[Start of section]

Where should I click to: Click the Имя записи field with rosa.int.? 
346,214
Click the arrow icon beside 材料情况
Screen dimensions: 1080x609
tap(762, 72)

[End of section]

**What you have to do:**
The lines above need to be restated word for word, all of them.

**Result of the exercise:**
Where should I click to: Click the Имя записи field with rosa.int.? 
346,214
Click the arrow icon beside 材料情况
Screen dimensions: 1080x609
tap(762, 72)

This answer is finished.